Elena Cecchettin come Maria De Filippi, fosse stata un uomo sarebbe andata diversamente

Elena Cecchettin, sorella di Giulia, trattata come Maria De Filippi, Selvaggia Lucarelli e molte altre donne prima di lei: ecco perché

Elena Cecchettin, sorella di Giulia (penultima vittima di femminicidio in Italia) continua ad essere investita da critiche e aspri commenti per il modo in cui sta gestendo il suo lutto e non solo. Prima di lei a ricevere lo stesso trattamento era stata Maria De Filippi. Ma non sono pochi gli esempi di donne a cui è stato richiesto di aderire ad un’espressione canonica e comunemente accettata del dolore. Tra i vari esempi ci viene di pensare al caso di Selvaggia Lucarelli, che aveva deciso di presenziare a lavoro dopo la morte della madre o la stessa Milly Carlucci che ha condotto una puntata di Ballando ”nonostante” il lutto di uno dei due genitori.

Ma cerchiamo di capire insieme perché i commenti ricevuti da queste donne sono una chiara dimostrazione di mancata empatia, ennesima espressione del patriarcato e perché la loro scelta non andrebbe mai e poi mai commentata, né tantomeno criticata. Sopra ogni cosa, intanto, sarebbe un risultato auspicabile non dover commentare la gestione del dolore degli altri. La sofferenza di Elena Cecchettin, come quella di Maria De Filippi e come quella di chiunque, non è merce opinabile o oggetto di considerazioni esterne.

Maria De Filippi come la sorella di Giulia Cecchettin

Alla morte di Maurizio Costanzo, non sono stati pochi i commenti rivolti all’apparente freddezza di Maria De Filippi. Il suo sorriso di circostanza, durante il funerale del marito, non è stato risparmiato, né la disponibilità a fare dei selfie con alcuni fan, né il suo ”immediato” rientro a lavoro. Lo stesso identico e inopportuno scetticismo è quello che sta investendo il dolore della sorella di Giulia Cecchettin, accusata (tra le righe) di non star soffrendo come dovrebbe.
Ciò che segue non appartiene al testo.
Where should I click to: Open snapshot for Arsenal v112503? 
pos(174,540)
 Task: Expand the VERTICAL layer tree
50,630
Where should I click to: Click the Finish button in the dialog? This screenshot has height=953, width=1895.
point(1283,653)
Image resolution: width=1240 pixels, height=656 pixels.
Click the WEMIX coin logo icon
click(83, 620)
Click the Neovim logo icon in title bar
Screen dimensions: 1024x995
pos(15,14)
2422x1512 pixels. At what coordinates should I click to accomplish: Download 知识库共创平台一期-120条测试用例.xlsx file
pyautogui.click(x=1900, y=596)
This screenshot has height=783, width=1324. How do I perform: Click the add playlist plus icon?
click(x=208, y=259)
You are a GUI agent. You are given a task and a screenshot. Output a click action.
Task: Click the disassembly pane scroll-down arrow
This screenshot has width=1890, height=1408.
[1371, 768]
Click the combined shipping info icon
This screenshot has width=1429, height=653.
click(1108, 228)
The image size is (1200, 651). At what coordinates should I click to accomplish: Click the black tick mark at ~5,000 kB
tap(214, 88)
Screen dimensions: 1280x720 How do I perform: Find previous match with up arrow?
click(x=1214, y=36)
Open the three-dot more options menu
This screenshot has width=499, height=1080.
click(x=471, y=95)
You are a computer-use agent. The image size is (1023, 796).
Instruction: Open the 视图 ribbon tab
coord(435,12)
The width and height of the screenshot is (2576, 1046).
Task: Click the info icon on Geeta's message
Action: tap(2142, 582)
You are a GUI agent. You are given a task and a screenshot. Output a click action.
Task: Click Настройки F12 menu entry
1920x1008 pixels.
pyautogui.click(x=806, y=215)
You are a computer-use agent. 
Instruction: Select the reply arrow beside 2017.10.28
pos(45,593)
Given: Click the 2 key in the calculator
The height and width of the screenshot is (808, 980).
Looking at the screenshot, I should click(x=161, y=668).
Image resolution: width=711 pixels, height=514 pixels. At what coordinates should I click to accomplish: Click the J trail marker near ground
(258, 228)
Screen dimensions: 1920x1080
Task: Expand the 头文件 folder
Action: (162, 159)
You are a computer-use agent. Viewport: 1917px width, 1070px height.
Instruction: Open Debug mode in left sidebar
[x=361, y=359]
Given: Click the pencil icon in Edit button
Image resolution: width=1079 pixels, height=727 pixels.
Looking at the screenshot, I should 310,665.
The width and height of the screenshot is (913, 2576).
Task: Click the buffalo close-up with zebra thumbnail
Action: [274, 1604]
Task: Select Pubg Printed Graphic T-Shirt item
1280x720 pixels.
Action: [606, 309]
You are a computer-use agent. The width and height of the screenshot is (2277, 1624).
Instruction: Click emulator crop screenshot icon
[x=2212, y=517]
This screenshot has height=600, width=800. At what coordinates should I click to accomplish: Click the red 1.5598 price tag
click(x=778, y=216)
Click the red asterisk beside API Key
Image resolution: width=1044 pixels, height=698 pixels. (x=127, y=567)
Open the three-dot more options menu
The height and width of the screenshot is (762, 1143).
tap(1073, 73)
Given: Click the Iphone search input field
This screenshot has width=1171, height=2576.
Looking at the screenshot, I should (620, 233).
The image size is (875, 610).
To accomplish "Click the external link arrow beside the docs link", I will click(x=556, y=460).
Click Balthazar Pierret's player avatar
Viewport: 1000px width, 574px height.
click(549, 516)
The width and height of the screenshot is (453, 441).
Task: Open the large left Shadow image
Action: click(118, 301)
Elena Cecchettin, come Maria De Filippi, rappresenta una serie di cose che sono difficili da digerire per la società patriarcale: si tratta soprattutto di una donna e una familiare che sta vivendo un lutto in maniera attiva. Tutti elementi che danno fastidio al patriarcato e ai suoi esponenti consapevoli o meno.

Ma non solo quel che è risulta un problema. Lo è anche quello che non è. Elena Cecchettin non rappresenta l’immaginario canonico della sofferenza. Al pianto pubblico o al silenzio ha sostituto la forza delle parole. Al posto della disperazione (che comunque vive) ha dato spazio alla rabbia costruttiva, legittima e necessaria.

Se si fosse trattato di uomini sarebbe andata diversamente

Un’altra analisi che ci preme sottolineare è il fatto che se Elena Cecchettin, Maria De Filippi, come anche Selvaggia Lucarelli o Milly Carlucci, fossero state degli uomini, la reazione e il trattamento generale del loro dolore sarebbero stati differenti.

Intanto perché agli uomini è richiesto per status compostezza, non è accettato che mostrino disperazione e sofferenza. Subordinati anche loro all’immaginario tossico, di cui sono vittime e colpevoli, della mascolinità tossica. Un uomo che reagisce con apparente forza ad un lutto è considerato degno di rispetto. Una donna, invece, viene vista con sospetto. 

Suggerimento: quando avete un dubbio, chiedetevi sempre cosa sarebbe cambiato se, al posto della donna criticata in questione, ci fosse stato un uomo. Rende sempre e garantisce il risultato.